The phylogenetic position of turtles within the vertebrate tree of life remains controversial. Conflicting conclusions from different studies are likely a consequence of systematic error in the tree construction process, rather than random error from small amounts of data. Using genomic data, we evaluate the phylogenetic position of turtles with both conventional concatenated data analysis and a “genes as characters” approach. Two datasets were constructed, one with seven species (human, opossum, zebra finch, chicken, green anole, Chinese pond turtle, and western clawed frog) and 4584 orthologous genes, and the second with four additional species (soft-shelled turtle, Nile crocodile, royal python, and tuatara) but only 1638 genes. Our concatenated data analysis strongly supported turtle as the sister-group to archosaurs (the archosaur hypothesis), similar to several recent genomic data based studies using similar methods. When using genes as characters and gene trees as character-state trees with equal weighting for each gene, however, our parsimony analysis suggested that turtles are possibly sister-group to diapsids, archosaurs, or lepidosaurs. None of these resolutions were strongly supported by bootstraps. Furthermore, our incongruence analysis clearly demonstrated that there is a large amount of inconsistency among genes and most of the conflict relates to the placement of turtles. We conclude that the uncertain placement of turtles is a reflection of the true state of nature. Concatenated data analysis of large and heterogeneous datasets likely suffers from systematic error and over-estimates of confidence as a consequence of a large number of characters. Using genes as characters offers an alternative for phylogenomic analysis. It has potential to reduce systematic error, such as data heterogeneity and long-branch attraction, and it can also avoid problems associated with computation time and model selection. Finally, treating genes as characters provides a convenient method for examining gene and genome evolution.

and...

Turtle origins: insights from phylogenetic retrofitting and molecular scaffolds

Author:


M. S. Y. Lee

Abstract:

Adding new taxa to morphological phylogenetic analyses without substantially revising the set of included characters is a common practice, with drawbacks (undersampling of relevant characters) and potential benefits (character selection is not biased by preconceptions over the affinities of the ‘retrofitted’ taxon). Retrofitting turtles (Testudines) and other taxa to recent reptile phylogenies consistently places turtles with anapsid-grade parareptiles (especially Eunotosaurus and/or pareiasauromorphs), under both Bayesian and parsimony analyses.
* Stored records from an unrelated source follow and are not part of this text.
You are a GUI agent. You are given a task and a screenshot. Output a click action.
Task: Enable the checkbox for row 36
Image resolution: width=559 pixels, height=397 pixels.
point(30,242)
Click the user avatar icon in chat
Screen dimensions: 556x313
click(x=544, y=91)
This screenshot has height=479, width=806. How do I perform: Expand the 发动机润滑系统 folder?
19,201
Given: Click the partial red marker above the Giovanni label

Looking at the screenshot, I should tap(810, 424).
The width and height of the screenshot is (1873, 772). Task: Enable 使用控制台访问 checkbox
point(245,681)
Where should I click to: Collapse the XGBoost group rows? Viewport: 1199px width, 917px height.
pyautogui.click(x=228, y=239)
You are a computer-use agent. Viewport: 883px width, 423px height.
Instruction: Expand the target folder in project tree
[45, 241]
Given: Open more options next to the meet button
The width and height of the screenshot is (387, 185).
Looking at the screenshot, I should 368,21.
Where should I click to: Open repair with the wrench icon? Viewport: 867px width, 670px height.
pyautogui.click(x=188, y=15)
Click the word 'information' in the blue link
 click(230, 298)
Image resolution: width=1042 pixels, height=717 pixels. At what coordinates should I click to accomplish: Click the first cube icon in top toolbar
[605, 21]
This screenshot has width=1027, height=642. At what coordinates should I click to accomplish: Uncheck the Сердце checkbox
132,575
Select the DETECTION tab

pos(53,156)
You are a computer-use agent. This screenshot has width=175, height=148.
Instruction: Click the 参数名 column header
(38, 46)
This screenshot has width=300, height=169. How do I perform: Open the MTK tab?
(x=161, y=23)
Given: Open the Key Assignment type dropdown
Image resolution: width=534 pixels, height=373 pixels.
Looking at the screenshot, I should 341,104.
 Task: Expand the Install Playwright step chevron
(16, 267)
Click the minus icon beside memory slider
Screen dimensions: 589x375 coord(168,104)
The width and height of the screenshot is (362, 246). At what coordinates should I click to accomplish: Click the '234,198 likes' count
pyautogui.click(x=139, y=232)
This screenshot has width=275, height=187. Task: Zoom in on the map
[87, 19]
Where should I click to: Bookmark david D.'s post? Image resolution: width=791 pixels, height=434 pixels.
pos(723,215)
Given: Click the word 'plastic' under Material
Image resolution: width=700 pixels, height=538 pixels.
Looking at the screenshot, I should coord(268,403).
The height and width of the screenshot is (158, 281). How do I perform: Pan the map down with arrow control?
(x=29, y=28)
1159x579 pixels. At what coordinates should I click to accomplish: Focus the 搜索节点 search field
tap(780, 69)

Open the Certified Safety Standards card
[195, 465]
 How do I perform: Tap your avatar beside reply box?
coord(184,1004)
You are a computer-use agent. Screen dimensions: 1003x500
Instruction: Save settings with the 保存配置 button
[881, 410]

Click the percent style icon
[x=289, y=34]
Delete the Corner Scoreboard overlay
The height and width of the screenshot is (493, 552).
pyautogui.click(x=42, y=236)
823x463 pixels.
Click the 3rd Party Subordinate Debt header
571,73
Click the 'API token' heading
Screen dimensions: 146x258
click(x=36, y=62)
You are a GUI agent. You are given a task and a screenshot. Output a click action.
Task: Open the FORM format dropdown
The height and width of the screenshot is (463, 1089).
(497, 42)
This morphological evidence for turtle–parareptile affinities appears to contradict the robust genomic evidence that extant (living) turtles are nested within diapsids as sister to extant archosaurs (birds and crocodilians). However, the morphological data are almost equally consistent with a turtle–archosaur clade: enforcing this molecular scaffold onto the morphological data does not greatly increase tree length (parsimony) or reduce likelihood (Bayesian inference). Moreover, under certain analytic conditions, Eunotosaurus groups with turtles and thus also falls within the turtle–archosaur clade. This result raises the possibility that turtles could simultaneously be most closely related to a taxon traditionally considered a parareptile (Eunotosaurus) and still have archosaurs as their closest extant sister group.